Lo extraño de las guerras comerciales es que la vida sigue como si nada: la gente madruga, va a sus trabajos, los niños al colegio, y los coches y las bicicletas siguen deslizándose por las carreteras de Pekín. Los efectos son a primera vista imperceptibles. Pero la contienda es ya una realidad en China. Un minuto después del mediodía en la República Popular (las 6.01 de la madrugada en la España peninsular) han entrado en vigor los aranceles adicionales del 84% a la totalidad de las importaciones estadounidenses, cuyo valor supera los 143.000 millones de dólares (130.000 millones de euros).
El golpe es parte de la respuesta de las autoridades chinas a la guerra arancelaria iniciada por el presidente estadounidense, Donald Trump, que el miércoles anunció a su vez un nuevo incremento de los gravámenes a China hasta un insólito 125% a la totalidad de las importaciones del país asiático, que sumaron casi 440.000 millones de dólares (unos 400.000 millones de euros) en 2024. Mientras, ha decretado una tregua parcial de 90 días en la guerra comercial que libra con el resto del planeta. Pekín no ha replicado de momento a este último aguijonazo, pero es previsible que adopte nuevas contramedidas, siguiendo el guion de las últimas semanas.
Con el mundo en vilo y atónito, las dos grandes potencias económicas del planeta, cuyas cadenas de valor están profundamente entrelazadas, se enfrentan así en una colosal batalla comercial de efectos impredecibles sobre ambas naciones y el resto del planeta. Nadie, de momento, parece interesado en pulsar el botón de freno; siguen sin darse los esperados contactos de alto nivel que podrían poner en pausa a la peligrosa escalada de disparos cruzados. El martes, a unas horas de que empezara a funcionar la maquinaria arancelaria estadounidense, Trump había asegurado que “China está desesperada por llegar a un acuerdo” y que esperaba su llamada. Pero no consta ninguna conversación entre el republicano y su homólogo chino, Xi Jinping.
Hasta la fecha, el Gobierno chino ha plantado cara a cada embate de Washington, con una réplica casi especular. El miércoles, solo unas horas después de que entraran en vigor los gravámenes del 104% del país norteamericano a la totalidad de los bienes chinos, Pekín elevó su cañonazo de réplica otro 50% (desde el 34% al 84%), idéntico porcentaje al que había decretado el lunes el republicano como respuesta, a su vez, a las contramedidas previas del gigante asiático.
“La práctica de EE UU de aumentar los aranceles a China es un error sobre otro, que infringe gravemente los derechos e intereses legítimos de China y daña gravemente el sistema multilateral de comercio basado en normas”, justificaba ayer el Gobierno chino su respuesta, teledirigida contra distintos sectores.
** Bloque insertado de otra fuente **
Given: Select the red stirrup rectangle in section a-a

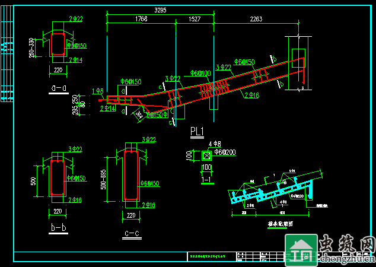Looking at the screenshot, I should [59, 46].
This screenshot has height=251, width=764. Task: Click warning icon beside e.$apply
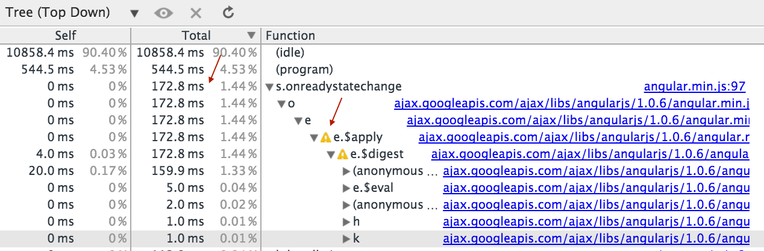coord(326,138)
Pekín impuso también restricciones a la exportación a 12 compañías estadounidenses por el posible doble uso civil y militar de lo que venden, añadió otras seis a la lista de “entidades no fiables”, y elevó una nueva demanda ante la Organización Mundial del Comercio. Fue, además, más allá de lo comercial al emitir una alerta de “precaución” para los turistas chinos que tengan pensado viajar a Estados Unidos “debido al deterioro de las relaciones económicas y comerciales chino-estadounidenses”. Un signo de que los lazos entre las potencias se agrietan a velocidad de vértigo.
Además, China publicó el miércoles un extenso libro blanco sobre las relaciones comerciales entre ambos países, con el que pretende dar su versión factual de los intercambios. “Si Estados Unidos insiste en seguir intensificando sus restricciones económicas y comerciales, China tiene la voluntad firme y abundantes medios para contrarrestar con determinación y luchar hasta el final”, dijo un portavoz del Ministerio de Comercio al ser interrogado por el volumen, recogía la prensa estatal.
En rondas anteriores, Pekín también ha decretado restricciones a la exportación a Estados Unidos de minerales críticos y tierras raras, elementos clave en la carrera tecnológica, y una de las obsesiones de Trump, que ha mostrado interés por obtenerlos en Ucrania y Groenlandia. Estos recursos, cuya producción domina China, son una de las grandes bazas de Pekín en el intercambio de golpes.